◆ **TASK**: Lines from the one containing "Shop All Turbo & Supercharges (80, 296)" through the last line of the records below are to be repeated exactly.

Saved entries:
......

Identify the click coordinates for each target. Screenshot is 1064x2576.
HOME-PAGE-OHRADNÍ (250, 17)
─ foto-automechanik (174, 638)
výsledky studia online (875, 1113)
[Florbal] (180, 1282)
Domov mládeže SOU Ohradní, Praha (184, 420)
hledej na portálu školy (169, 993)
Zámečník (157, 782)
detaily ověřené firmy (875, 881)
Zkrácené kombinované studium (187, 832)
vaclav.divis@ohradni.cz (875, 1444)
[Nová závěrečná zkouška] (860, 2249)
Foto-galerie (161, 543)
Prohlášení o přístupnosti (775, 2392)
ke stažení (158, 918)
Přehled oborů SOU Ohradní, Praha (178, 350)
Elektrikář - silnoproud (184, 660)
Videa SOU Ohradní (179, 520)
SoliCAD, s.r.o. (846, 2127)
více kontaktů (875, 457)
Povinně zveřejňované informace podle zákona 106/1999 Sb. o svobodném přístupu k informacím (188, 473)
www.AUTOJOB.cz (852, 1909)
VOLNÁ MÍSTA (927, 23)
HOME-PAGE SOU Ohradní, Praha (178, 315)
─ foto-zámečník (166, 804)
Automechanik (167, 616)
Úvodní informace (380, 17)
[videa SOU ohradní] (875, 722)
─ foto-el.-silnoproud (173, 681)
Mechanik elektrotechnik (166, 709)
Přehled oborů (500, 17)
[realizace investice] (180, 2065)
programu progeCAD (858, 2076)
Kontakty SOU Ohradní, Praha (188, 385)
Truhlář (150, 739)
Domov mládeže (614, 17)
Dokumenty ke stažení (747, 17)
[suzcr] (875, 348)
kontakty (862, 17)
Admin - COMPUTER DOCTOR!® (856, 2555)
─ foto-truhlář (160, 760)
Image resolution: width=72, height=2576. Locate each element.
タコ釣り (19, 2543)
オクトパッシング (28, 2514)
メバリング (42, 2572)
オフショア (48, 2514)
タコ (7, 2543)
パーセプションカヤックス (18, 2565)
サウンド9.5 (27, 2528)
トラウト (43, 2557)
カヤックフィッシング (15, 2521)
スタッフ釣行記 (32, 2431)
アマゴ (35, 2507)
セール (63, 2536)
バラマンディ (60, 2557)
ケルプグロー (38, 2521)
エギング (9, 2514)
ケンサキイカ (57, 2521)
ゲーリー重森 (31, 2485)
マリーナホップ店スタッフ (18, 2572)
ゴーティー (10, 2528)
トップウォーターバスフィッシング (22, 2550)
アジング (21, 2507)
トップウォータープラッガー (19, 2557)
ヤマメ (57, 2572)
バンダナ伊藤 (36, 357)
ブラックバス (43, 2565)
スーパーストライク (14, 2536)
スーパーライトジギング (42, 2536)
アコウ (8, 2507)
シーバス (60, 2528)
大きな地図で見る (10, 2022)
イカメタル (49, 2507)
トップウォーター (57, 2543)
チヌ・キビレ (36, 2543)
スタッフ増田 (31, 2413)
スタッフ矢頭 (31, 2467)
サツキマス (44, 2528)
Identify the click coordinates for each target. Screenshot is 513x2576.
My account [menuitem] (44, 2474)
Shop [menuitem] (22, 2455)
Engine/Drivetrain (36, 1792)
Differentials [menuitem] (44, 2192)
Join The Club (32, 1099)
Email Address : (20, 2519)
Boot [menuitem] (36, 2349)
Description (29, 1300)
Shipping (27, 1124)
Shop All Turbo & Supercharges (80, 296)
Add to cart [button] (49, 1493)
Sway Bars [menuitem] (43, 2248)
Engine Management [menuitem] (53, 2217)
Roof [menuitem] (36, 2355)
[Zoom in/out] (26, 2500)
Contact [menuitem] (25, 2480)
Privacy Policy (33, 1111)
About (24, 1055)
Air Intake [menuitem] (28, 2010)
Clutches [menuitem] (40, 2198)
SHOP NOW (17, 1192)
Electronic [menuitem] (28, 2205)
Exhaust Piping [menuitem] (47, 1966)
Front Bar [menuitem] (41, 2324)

......

◆ **TASK OUTPUT**:
Shop All Turbo & Supercharges (80, 296)
Add to cart [button] (49, 1493)
Sway Bars [menuitem] (43, 2248)
Engine Management [menuitem] (53, 2217)
Roof [menuitem] (36, 2355)
[Zoom in/out] (26, 2500)
Contact [menuitem] (25, 2480)
Privacy Policy (33, 1111)
About (24, 1055)
Air Intake [menuitem] (28, 2010)
Clutches [menuitem] (40, 2198)
SHOP NOW (17, 1192)
Electronic [menuitem] (28, 2205)
Exhaust Piping [menuitem] (47, 1966)
Front Bar [menuitem] (41, 2324)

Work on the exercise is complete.